Stated exercise
Copy out, word for word, the records from their first line through the line containing "will click(675, 92).", with both ends included.

Data taken from a collection
* * * *

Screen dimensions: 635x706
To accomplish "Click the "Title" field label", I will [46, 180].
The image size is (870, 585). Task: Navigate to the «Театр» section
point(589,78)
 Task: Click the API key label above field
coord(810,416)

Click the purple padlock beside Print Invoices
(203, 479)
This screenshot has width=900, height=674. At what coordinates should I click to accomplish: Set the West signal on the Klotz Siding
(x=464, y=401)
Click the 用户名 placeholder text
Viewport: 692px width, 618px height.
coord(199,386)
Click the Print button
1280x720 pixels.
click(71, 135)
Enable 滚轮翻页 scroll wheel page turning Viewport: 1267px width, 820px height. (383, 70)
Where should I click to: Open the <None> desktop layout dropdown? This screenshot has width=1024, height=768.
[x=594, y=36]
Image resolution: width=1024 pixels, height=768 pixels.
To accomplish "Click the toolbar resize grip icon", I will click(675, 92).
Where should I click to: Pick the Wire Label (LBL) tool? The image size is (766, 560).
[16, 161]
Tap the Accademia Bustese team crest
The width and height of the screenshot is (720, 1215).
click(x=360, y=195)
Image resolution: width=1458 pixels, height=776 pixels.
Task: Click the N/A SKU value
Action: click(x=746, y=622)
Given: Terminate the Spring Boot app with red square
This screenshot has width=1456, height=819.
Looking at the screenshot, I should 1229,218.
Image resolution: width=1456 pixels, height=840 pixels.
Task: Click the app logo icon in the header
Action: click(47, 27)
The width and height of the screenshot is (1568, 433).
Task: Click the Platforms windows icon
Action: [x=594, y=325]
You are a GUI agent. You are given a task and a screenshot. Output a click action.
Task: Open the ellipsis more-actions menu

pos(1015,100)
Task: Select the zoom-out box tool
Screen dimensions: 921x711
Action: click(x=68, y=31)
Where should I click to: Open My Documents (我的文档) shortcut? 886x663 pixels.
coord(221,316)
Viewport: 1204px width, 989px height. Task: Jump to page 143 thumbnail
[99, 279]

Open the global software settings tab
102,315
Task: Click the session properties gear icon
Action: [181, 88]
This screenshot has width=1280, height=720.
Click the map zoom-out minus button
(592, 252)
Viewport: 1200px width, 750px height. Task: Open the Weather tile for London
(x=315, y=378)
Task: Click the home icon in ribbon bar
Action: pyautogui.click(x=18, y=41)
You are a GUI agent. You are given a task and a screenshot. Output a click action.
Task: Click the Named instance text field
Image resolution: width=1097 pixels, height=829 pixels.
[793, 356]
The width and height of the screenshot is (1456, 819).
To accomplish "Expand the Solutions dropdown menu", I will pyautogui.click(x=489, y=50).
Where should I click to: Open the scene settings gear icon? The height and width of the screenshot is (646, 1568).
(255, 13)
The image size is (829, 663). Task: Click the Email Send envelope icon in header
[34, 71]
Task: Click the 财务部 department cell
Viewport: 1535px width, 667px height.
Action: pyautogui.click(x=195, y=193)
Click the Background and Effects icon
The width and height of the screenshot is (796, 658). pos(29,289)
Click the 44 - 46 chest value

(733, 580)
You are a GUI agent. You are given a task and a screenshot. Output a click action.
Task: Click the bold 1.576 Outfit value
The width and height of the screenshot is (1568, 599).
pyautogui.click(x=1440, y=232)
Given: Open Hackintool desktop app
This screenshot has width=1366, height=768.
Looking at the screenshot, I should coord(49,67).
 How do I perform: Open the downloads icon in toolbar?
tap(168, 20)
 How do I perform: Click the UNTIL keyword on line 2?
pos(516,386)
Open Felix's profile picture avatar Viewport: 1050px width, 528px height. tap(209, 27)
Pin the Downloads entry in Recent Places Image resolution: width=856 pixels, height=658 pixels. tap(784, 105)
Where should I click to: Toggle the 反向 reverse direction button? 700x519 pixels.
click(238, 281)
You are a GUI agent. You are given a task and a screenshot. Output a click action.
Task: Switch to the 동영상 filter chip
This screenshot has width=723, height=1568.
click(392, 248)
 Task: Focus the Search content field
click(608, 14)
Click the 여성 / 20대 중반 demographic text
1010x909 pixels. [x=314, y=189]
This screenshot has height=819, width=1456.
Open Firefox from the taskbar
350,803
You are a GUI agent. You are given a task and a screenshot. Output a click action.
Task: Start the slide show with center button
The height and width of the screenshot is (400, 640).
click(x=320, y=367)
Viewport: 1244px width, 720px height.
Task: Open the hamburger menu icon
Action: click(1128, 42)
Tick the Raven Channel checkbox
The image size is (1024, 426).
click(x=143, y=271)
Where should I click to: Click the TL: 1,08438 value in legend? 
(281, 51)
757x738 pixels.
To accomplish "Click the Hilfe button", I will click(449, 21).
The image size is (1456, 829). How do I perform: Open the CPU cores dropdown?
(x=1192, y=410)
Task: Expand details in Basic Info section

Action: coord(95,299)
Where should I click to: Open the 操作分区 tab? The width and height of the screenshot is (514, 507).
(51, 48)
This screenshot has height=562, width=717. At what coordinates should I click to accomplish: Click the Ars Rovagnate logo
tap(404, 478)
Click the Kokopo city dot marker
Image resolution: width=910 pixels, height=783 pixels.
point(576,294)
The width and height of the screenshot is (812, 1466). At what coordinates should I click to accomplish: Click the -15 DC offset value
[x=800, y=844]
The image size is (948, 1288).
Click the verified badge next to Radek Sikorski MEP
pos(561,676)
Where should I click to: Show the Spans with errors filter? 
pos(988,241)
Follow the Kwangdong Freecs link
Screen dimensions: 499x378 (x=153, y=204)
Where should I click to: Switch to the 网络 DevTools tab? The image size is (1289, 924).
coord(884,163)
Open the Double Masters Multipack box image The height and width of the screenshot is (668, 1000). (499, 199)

* * * *

Result
Screen dimensions: 635x706
To accomplish "Click the "Title" field label", I will [46, 180].
The image size is (870, 585). Task: Navigate to the «Театр» section
point(589,78)
 Task: Click the API key label above field
coord(810,416)

Click the purple padlock beside Print Invoices
(203, 479)
This screenshot has width=900, height=674. At what coordinates should I click to accomplish: Set the West signal on the Klotz Siding
(x=464, y=401)
Click the 用户名 placeholder text
Viewport: 692px width, 618px height.
coord(199,386)
Click the Print button
1280x720 pixels.
click(71, 135)
Enable 滚轮翻页 scroll wheel page turning Viewport: 1267px width, 820px height. (383, 70)
Where should I click to: Open the <None> desktop layout dropdown? This screenshot has width=1024, height=768.
[x=594, y=36]
Image resolution: width=1024 pixels, height=768 pixels.
To accomplish "Click the toolbar resize grip icon", I will click(675, 92).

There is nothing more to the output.